= Ecological classification =

Ecological classification or ecological typology is the classification of land or water into geographical units that represent variation in one or more ecological features. Traditional approaches focus on geology, topography, biogeography, soils, vegetation, climate conditions, living species, habitats, water resources, and sometimes also anthropic factors. Most approaches pursue the cartographical delineation or regionalisation of distinct areas for mapping and planning.

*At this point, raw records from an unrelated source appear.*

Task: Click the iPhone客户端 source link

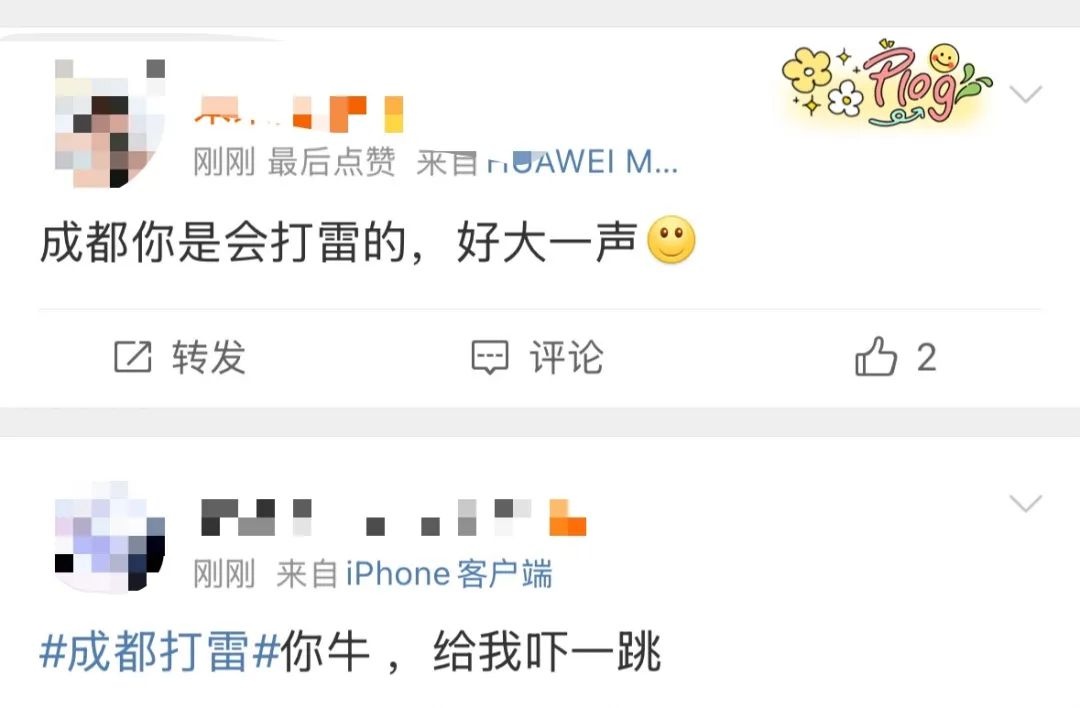Action: pos(449,574)
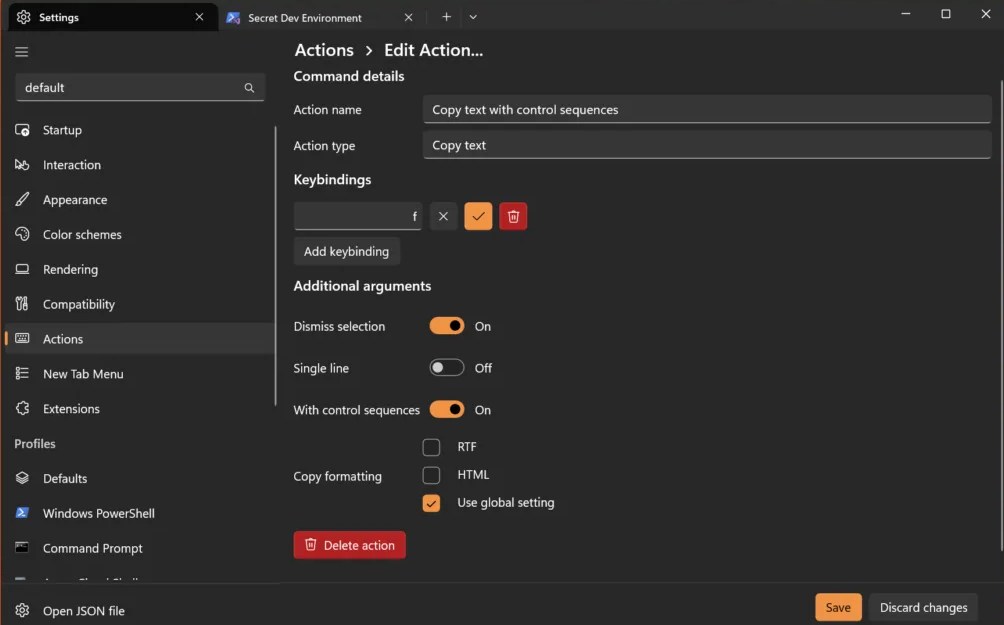Click the Action name text field
This screenshot has height=625, width=1004.
[x=707, y=110]
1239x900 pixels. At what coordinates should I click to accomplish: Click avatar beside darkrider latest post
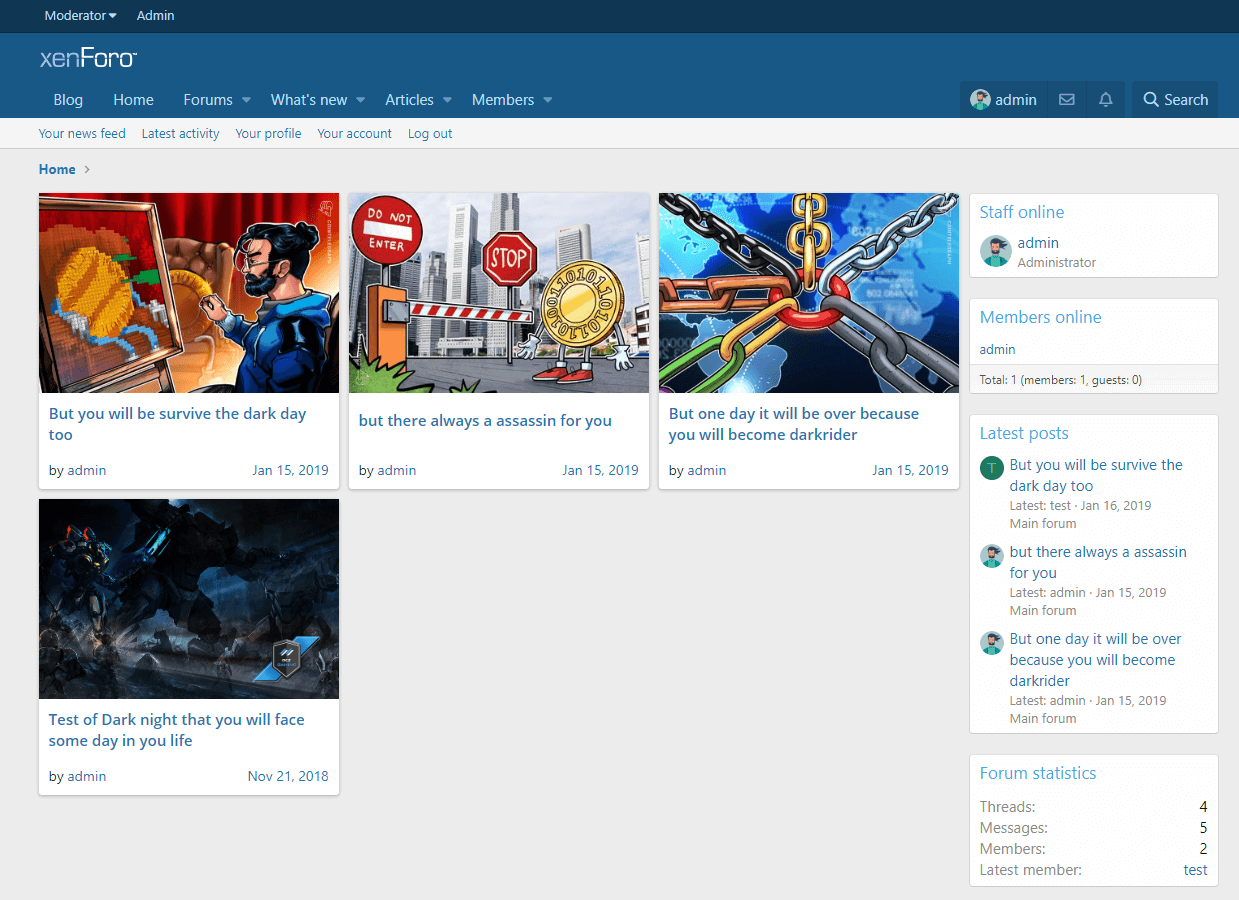pyautogui.click(x=991, y=643)
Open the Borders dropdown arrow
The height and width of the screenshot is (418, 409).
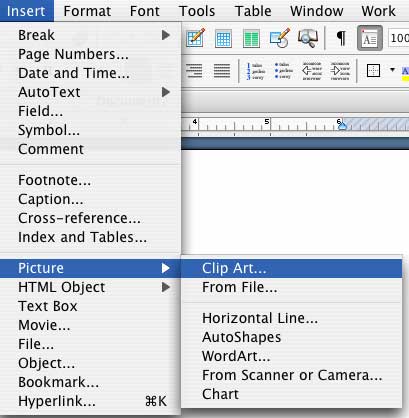[x=392, y=70]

== Approaches to classifications==
Different approaches to ecological classifications have been developed in terrestrial, freshwater and marine disciplines. Traditionally these approaches have focused on biotic components (vegetation classification), abiotic components (environmental approaches) or implied ecological and evolutionary processes (biogeographical approaches). Ecosystem classifications are specific kinds of ecological classifications that consider all four elements of the definition of ecosystems: a biotic component, an abiotic complex, the interactions between and within them, and the physical space they occupy (ecotope).

===Vegetation classification===
Vegetation is often used to classify terrestrial ecological units. Vegetation classification can be based on vegetation structure and floristic composition. Classifications based entirely on vegetation structure overlap with land cover mapping categories.

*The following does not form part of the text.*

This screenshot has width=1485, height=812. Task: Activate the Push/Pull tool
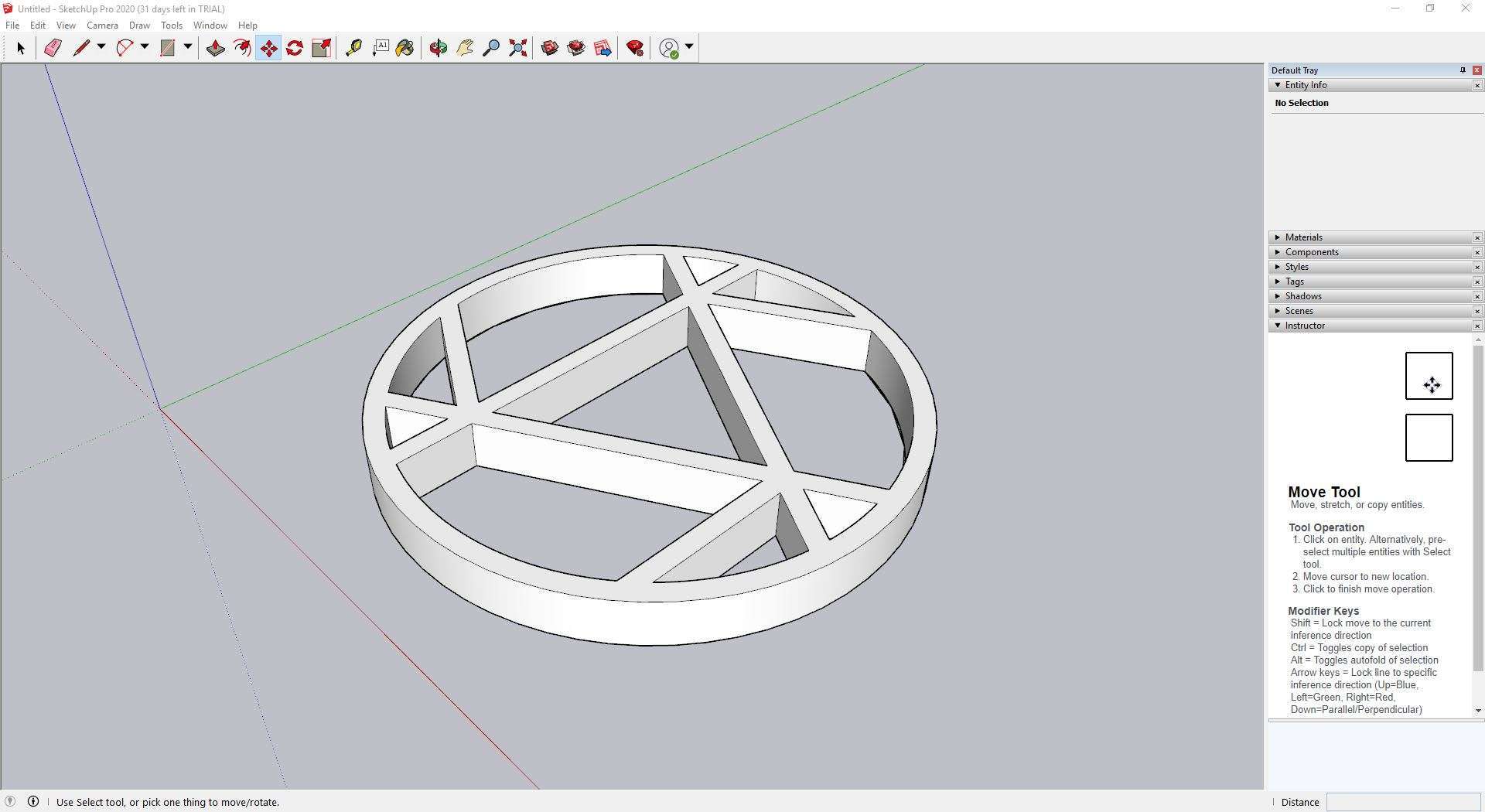pos(215,48)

Many schemes of vegetation classification are in use by the land, resource and environmental management agencies of different national and state jurisdictions. The International Vegetation Classification (IVC or EcoVeg) has been recently proposed but has not been yet widely adopted.

Vegetation classifications have limited use in aquatic systems, since only a handful of freshwater or marine habitats are dominated by plants (e.g. kelp forests or seagrass meadows). Also, some extreme terrestrial environments, like subterranean or cryogenic ecosystems, are not properly described in vegetation classifications.

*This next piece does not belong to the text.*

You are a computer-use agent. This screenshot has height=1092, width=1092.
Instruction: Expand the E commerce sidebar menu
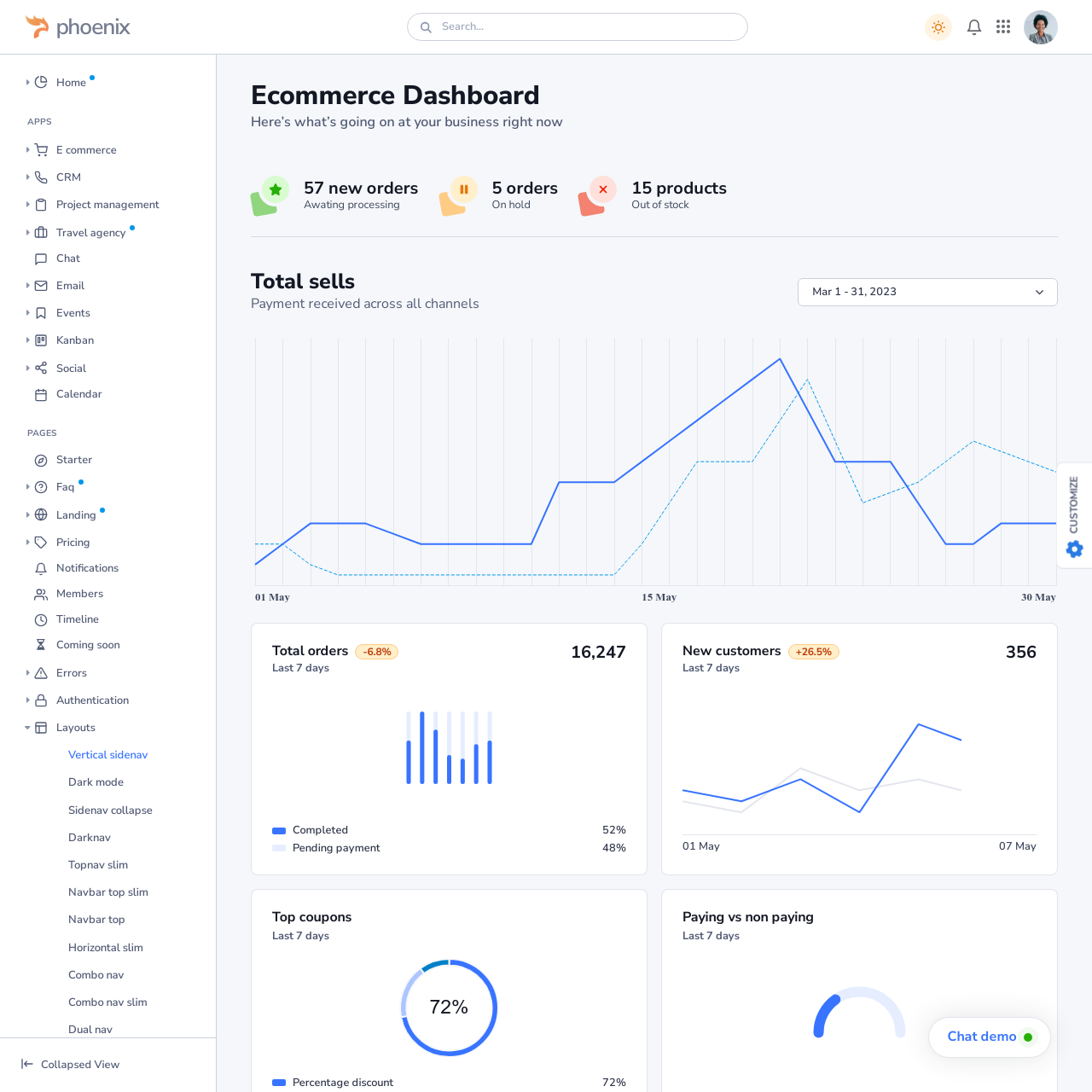pos(85,150)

===Biogeographical approach===
The disciplines of phytogeography and biogeography study the geographic distribution of plant communities and faunal communities. Common patterns of distribution of several taxonomic groups are generalised into bioregions, floristic provinces or zoogeographic regions.

===Environmental approach===
Climate classifications are used in terrestrial disciplines due to the major influence of climate on biological life in a region. The most popular classification scheme is probably the Köppen climate classification scheme. Similarly geological and soil properties can affect terrestrial vegetation.

In marine disciplines, the stratification of water layers discriminate types based on the availability of light and nutrient, or changes in biogeochemical properties.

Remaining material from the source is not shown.